Hierzu müssen die therapierelevanten molekularen Eigenschaften der Krebszellen vorab gut analysiert und im Verlauf reevaluiert werden. Dabei müssen Ärzte sorgsam entscheiden, welche molekularen Tests im Einzelfall sinnvoll sind. Laut dem Vorsitzenden der DGHO, Professor Dr. Carsten Bokemeyer vom Uniklinikum Hamburg-Eppendorf, kann man mit der molekularen Diagnostik derzeit für lediglich 5 bis 10 Prozent aller Patienten eine Therapie mit deutlichem klinischen Vorteil gegenüber Standardtherapien herausfiltern (12). Außerdem dürften keine falschen Erwartungen geweckt werden, weil nicht für alle bekannten Veränderungen auch Medikamente und spezifische Inhibitoren zur Verfügung stehen. Essenziell ist auch, das Zusammenspiel einzelner molekularer Faktoren zu beachten, die den Verlauf entscheidend beeinflussen können. Das Potenzial der molekularen Diagnostik wird sich in Zukunft zeigen.

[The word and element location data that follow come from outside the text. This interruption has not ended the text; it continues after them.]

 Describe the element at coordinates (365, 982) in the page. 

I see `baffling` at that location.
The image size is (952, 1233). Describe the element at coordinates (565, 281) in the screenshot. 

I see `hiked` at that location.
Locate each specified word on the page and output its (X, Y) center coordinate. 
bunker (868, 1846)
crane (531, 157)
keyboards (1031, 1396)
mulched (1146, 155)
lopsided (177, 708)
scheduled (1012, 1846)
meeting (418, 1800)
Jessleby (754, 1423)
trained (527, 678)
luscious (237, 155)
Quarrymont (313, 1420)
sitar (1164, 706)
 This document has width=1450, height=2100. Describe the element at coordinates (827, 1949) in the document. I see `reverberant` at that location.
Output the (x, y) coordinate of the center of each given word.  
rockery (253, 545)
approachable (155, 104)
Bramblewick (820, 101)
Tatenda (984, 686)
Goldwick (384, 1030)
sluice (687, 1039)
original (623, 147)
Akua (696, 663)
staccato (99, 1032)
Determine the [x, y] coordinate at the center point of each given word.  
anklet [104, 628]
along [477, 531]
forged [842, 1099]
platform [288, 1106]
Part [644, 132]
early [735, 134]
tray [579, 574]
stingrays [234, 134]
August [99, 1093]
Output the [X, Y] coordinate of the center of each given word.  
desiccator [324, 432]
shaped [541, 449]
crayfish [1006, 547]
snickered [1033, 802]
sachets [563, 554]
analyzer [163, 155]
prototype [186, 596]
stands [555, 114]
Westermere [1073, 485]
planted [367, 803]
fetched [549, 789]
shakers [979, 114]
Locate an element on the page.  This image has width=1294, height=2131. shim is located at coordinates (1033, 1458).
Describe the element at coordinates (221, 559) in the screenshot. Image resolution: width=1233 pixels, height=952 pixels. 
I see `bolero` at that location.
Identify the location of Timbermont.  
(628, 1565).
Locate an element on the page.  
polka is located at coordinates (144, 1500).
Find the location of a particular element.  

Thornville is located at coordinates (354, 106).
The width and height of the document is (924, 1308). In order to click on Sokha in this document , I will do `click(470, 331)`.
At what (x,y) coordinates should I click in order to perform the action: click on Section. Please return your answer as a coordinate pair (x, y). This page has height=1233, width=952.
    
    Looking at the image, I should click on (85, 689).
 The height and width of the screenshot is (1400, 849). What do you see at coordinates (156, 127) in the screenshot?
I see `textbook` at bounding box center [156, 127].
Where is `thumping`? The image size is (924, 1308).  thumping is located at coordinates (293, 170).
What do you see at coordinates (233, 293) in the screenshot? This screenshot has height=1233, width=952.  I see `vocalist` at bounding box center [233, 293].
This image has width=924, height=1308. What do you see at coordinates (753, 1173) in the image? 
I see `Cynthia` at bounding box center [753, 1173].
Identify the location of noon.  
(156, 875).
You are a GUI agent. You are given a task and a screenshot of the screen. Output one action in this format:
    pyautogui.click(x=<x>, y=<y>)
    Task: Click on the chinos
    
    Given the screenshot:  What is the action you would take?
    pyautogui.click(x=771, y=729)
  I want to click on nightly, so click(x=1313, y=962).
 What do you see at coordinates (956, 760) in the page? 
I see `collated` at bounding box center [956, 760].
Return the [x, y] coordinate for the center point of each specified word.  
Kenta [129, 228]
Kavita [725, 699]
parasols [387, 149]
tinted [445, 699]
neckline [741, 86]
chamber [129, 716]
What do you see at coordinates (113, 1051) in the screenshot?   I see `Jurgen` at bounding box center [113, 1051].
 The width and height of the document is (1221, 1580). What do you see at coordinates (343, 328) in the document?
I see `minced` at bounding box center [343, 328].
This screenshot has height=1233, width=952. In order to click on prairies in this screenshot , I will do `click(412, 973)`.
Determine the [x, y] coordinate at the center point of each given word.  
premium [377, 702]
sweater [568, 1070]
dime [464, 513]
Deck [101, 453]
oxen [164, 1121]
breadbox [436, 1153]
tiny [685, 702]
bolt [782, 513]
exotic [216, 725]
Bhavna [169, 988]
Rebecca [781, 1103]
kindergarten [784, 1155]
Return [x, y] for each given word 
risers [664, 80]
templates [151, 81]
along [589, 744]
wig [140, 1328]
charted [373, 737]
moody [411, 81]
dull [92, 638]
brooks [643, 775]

Dr. habil. Eva Gottfried ist Übersetzerin und Diplom-Biologin. Sie studierte an der Universität Heidelberg und schloss 1994 ihre Diplomarbeit am DKFZ Heidelberg ab. Ihre Promotionsarbeit fertigte sie am Institut für Immunologie der LMU München an. Dr. Gottfried arbeitete viele Jahre als wissenschaftliche Assistentin am Uniklinikum Regensburg im Bereich Hämatologie/Onkologie und habilitierte sich dort in Experimenteller Medizin mit einer Arbeit zur Modulation der Immunantwort im Tumormilieu. Seit 2014 arbeitet sie selbstständig in der Wissenschaftskommunikation und im Medical Writing.